NCT number NCT00874796
Other study ID # GS-US-227-0106
Secondary ID
Status Terminated
Phase Phase 2
First received April 2, 2009
Last updated January 3, 2014
Start date May 2009
Est. completion date July 2010

Study information

Verified date January 2014
Source Gilead Sciences
Contact n/a
Is FDA regulated No
Health authority United States: Food and Drug AdministrationGermany: Federal Institute for Drugs and Medical Devices
Study type Interventional

Clinical Trial Summary

This is a Phase 2b, randomized, double-blind, parallel-group, placebo-controlled, multicenter study investigating the safety, tolerability and efficacy of two oral doses of GS-9450 in adults with chronic Hepatitis C Virus (HCV). Approximately 240 subjects 18-65 years of age who meet study entry criteria will be randomized (in other words, selected at random, like flipping a coin) to one of three treatment groups (80 subjects per treatment group) as follows:GS-9450 10 mg once daily,GS-9450 40 mg once daily, or matching placebo once daily.

Following randomization, subjects will return within seven business days for a Baseline (Day 1) visit, at which time study medication will be dispensed and subjects will enter a 26 week treatment phase. During the treatment phase, subjects will receive study drug once daily for 24 weeks and then taper off of study drug over the following 2 weeks by receiving study drug once every other day for one week and then every 3 days for one week.

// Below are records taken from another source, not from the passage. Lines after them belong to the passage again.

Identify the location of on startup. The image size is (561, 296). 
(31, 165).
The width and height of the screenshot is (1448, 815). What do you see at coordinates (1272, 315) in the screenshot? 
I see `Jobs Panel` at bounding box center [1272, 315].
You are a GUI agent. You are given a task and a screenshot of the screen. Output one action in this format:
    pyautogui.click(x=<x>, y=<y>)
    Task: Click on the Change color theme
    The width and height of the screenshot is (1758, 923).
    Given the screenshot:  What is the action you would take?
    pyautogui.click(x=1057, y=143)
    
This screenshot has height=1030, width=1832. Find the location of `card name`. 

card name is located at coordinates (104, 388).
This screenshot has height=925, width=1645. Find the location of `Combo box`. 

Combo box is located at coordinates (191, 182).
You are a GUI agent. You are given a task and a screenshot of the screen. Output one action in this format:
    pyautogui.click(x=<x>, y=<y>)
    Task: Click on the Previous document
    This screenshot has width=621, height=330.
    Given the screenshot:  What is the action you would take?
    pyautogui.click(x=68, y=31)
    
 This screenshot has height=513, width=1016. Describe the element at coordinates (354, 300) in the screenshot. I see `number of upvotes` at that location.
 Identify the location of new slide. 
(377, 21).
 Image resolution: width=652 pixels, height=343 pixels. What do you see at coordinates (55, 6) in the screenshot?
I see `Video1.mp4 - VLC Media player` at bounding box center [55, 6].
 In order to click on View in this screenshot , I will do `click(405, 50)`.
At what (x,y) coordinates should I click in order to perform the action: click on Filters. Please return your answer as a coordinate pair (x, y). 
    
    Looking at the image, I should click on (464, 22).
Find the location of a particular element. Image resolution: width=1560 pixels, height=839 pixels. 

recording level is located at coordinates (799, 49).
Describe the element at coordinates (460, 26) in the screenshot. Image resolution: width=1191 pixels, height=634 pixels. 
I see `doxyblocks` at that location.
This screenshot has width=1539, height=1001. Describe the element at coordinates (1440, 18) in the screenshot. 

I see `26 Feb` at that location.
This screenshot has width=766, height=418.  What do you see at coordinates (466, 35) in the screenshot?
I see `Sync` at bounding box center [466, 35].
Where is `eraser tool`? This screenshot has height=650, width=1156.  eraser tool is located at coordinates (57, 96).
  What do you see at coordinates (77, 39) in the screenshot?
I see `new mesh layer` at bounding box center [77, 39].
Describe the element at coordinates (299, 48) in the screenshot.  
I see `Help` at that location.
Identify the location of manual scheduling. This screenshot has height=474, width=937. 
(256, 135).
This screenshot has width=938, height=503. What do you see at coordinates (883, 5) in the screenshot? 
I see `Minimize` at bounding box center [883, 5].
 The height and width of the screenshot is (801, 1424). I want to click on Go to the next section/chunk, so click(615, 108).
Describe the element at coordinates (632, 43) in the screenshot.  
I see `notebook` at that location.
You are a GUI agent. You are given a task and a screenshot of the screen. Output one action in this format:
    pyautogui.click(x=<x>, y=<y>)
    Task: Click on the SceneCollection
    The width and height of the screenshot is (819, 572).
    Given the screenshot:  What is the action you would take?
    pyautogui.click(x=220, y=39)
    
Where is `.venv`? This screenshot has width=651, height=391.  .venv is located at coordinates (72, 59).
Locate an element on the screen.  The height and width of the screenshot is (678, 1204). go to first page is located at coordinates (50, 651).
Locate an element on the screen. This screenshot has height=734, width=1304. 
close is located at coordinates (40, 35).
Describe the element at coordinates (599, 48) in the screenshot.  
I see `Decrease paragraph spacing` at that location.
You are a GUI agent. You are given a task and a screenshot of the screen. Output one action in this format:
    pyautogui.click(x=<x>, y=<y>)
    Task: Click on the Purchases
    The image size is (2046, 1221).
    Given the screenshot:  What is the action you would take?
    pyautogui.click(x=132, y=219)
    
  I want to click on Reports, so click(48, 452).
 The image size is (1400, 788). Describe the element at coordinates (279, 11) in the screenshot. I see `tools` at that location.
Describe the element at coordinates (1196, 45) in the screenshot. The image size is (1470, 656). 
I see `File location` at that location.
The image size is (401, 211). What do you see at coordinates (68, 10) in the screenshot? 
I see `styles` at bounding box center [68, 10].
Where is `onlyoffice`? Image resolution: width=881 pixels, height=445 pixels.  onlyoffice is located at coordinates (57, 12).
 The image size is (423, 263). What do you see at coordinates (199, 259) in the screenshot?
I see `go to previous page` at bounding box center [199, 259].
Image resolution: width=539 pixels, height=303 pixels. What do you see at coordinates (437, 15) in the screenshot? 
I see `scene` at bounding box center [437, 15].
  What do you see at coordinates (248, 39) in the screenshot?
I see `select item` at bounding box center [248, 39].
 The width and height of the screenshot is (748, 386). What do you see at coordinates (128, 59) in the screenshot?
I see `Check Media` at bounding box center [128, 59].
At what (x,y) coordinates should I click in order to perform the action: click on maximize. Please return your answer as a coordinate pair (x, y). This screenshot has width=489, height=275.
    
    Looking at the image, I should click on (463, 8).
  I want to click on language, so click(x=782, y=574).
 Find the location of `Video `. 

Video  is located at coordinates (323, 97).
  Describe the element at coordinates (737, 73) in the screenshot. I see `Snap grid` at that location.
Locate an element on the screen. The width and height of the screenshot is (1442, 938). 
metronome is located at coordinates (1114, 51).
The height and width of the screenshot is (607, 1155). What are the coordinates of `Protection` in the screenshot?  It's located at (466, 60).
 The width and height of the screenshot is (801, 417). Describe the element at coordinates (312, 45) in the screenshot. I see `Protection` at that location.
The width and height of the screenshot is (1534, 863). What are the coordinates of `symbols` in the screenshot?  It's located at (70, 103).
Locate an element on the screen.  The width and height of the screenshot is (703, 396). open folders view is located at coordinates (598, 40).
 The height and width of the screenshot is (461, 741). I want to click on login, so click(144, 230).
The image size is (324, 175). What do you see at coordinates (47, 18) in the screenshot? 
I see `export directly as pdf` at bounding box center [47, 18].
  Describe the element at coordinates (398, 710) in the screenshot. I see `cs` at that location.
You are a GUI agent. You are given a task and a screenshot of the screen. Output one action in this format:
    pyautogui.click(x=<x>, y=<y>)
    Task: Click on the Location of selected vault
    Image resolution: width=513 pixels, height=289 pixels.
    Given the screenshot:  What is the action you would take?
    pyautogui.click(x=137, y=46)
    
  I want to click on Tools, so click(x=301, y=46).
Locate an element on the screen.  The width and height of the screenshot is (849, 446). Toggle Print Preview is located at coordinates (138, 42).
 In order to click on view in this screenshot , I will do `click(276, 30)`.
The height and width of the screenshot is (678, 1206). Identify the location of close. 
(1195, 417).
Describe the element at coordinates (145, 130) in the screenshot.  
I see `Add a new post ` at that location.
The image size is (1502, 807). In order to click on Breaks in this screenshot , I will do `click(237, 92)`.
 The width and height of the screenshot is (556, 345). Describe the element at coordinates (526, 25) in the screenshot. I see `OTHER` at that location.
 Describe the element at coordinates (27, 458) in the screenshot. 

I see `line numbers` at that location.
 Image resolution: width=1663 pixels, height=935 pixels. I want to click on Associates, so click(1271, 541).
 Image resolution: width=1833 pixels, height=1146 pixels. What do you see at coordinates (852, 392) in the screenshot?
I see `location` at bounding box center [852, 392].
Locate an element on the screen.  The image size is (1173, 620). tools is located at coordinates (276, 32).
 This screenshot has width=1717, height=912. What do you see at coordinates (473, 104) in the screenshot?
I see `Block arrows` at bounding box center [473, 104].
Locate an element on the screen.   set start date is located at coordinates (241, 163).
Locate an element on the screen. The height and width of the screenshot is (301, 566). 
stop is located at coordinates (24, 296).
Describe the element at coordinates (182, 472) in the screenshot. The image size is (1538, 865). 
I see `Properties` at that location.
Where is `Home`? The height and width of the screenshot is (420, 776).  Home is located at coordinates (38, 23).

Following completion of the treatment phase, subjects will enter a 4-week off-treatment follow-up phase.


Recruitment information / eligibility

Status Terminated
Enrollment 307
Est. completion date July 2010
Est. primary completion date April 2010
Accepts healthy volunteers No
Gender Both
Age group 18 Years to 65 Years
Eligibility Inclusion Criteria:

- Adult subjects, ages 18-65

- Chronic HCV infection, defined as having documented HCV infection (antibody or RNA positivity) at least 6 months prior to Baseline (Day 1) with HCV viremia at screening

- Screening Knodell necroinflammatory score >= 3 based on liver biopsy evaluation (as determined by local pathologist) conducted anytime during the 45-day screening period

- ALT > the upper limit of the normal range (ULN) but < 10 X ULN at the screening visit

- Previously failed pegylated interferon-based HCV therapy in combination with ribavirin therapy, or is unable to tolerate or has contraindications to receiving interferon or ribavirin therapy

- BMI between 19 and 36 kg/m2 (inclusive)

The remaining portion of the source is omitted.